Task to complete » Whenever a line in the records below holds the string "click", copy it out.

--- START ---

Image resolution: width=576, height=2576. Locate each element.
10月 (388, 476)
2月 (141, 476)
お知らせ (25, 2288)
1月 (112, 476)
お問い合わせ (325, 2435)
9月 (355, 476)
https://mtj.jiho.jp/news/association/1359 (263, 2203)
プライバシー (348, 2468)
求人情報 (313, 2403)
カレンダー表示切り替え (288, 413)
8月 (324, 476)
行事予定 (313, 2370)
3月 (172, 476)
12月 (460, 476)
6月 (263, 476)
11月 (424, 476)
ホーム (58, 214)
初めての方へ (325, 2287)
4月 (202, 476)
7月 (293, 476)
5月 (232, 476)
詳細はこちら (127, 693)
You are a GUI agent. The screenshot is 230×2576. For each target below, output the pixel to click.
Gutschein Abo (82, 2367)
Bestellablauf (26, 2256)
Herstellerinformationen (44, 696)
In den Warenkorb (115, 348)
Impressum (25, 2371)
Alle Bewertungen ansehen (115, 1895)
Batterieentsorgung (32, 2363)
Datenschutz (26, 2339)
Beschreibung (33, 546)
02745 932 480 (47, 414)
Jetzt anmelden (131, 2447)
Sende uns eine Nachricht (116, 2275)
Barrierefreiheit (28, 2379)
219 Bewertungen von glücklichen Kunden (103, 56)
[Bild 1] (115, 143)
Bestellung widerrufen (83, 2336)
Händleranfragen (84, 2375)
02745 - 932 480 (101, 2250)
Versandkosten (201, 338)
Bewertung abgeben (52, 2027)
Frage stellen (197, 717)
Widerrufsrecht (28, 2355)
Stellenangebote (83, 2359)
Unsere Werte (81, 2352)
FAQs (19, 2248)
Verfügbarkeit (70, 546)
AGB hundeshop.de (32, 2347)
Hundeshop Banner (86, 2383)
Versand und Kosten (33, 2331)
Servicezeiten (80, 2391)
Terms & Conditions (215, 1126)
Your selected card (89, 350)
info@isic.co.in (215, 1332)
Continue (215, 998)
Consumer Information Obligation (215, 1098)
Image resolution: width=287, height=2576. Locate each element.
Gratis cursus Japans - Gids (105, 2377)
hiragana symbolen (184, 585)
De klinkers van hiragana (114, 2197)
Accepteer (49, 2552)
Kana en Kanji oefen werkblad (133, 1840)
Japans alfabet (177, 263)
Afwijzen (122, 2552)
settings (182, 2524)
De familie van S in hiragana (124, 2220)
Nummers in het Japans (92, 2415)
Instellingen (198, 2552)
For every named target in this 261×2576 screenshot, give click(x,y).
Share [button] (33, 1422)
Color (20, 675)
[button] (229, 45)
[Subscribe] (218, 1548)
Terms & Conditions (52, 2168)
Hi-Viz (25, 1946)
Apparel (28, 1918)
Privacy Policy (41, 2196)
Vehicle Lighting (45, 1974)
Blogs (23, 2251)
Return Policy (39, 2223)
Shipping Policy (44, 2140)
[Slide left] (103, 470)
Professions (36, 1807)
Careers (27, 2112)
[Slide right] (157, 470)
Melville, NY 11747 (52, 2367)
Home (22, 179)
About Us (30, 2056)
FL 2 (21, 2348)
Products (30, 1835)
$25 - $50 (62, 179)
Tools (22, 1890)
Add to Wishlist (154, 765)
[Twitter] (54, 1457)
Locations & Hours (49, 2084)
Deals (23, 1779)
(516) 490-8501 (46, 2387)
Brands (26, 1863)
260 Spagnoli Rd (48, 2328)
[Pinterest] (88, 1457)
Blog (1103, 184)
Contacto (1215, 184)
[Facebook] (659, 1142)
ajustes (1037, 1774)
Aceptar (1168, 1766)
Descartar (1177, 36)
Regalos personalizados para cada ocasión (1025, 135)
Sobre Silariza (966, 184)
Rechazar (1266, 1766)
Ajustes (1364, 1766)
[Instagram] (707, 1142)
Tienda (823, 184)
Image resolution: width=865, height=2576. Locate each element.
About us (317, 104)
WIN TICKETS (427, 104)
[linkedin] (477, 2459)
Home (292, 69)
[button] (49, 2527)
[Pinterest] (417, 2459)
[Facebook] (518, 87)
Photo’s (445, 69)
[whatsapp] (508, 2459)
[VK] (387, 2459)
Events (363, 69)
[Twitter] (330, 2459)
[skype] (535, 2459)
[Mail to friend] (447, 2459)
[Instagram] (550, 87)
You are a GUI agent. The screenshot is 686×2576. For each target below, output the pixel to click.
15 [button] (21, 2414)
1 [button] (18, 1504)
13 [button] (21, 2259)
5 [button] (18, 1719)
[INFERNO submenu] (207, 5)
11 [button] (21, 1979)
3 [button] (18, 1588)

--- END ---

Expected answer »
You are a GUI agent. The screenshot is 230×2576. For each target below, output the pixel to click.
For every named target in this 261×2576 screenshot, give click(x,y).
You are a GUI agent. The screenshot is 686×2576. For each target below, output the pixel to click.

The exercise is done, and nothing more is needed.